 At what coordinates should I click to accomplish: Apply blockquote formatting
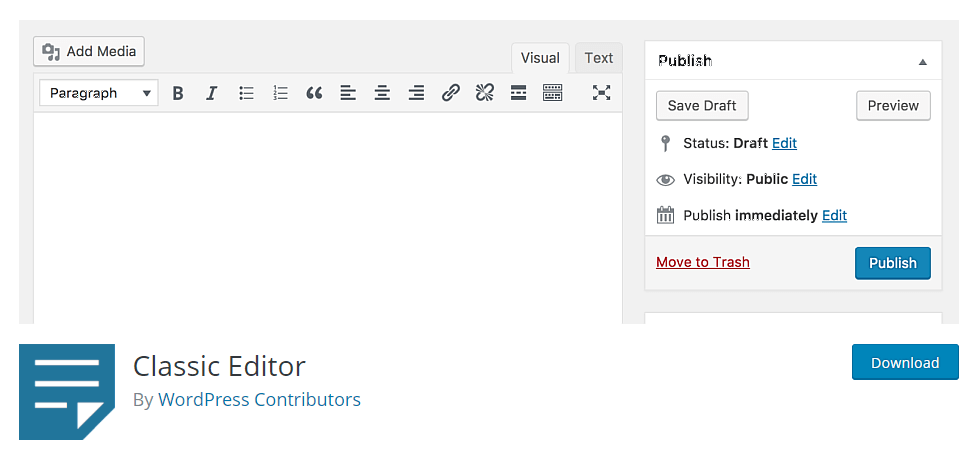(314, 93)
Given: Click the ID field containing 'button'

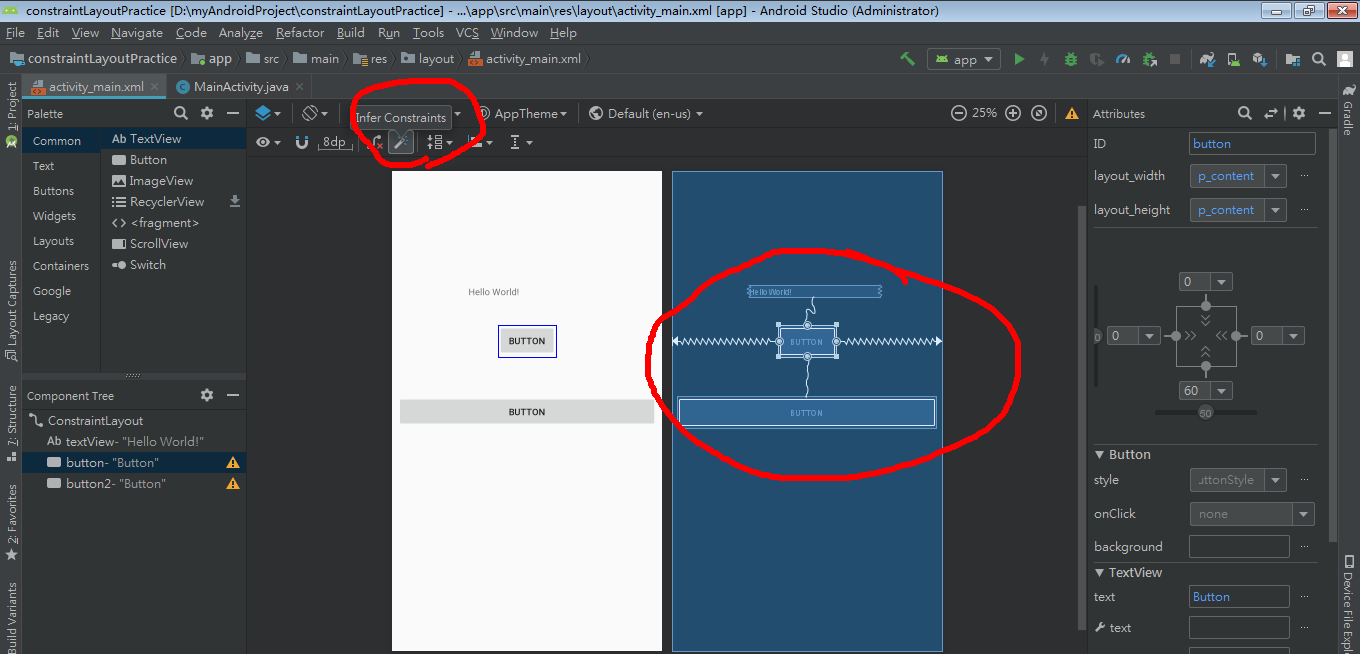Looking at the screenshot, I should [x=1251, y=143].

...

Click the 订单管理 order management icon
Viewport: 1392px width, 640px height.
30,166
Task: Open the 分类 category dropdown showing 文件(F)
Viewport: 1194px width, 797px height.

Written problem | Can you extract everything from the line containing "Click the 订单管理 order management icon" down to the line containing "Viewport: 1194px width, 797px height.", both ends included, and repeat those rows exactly?

Finished exercise |
Click the 订单管理 order management icon
Viewport: 1392px width, 640px height.
30,166
Task: Open the 分类 category dropdown showing 文件(F)
Viewport: 1194px width, 797px height.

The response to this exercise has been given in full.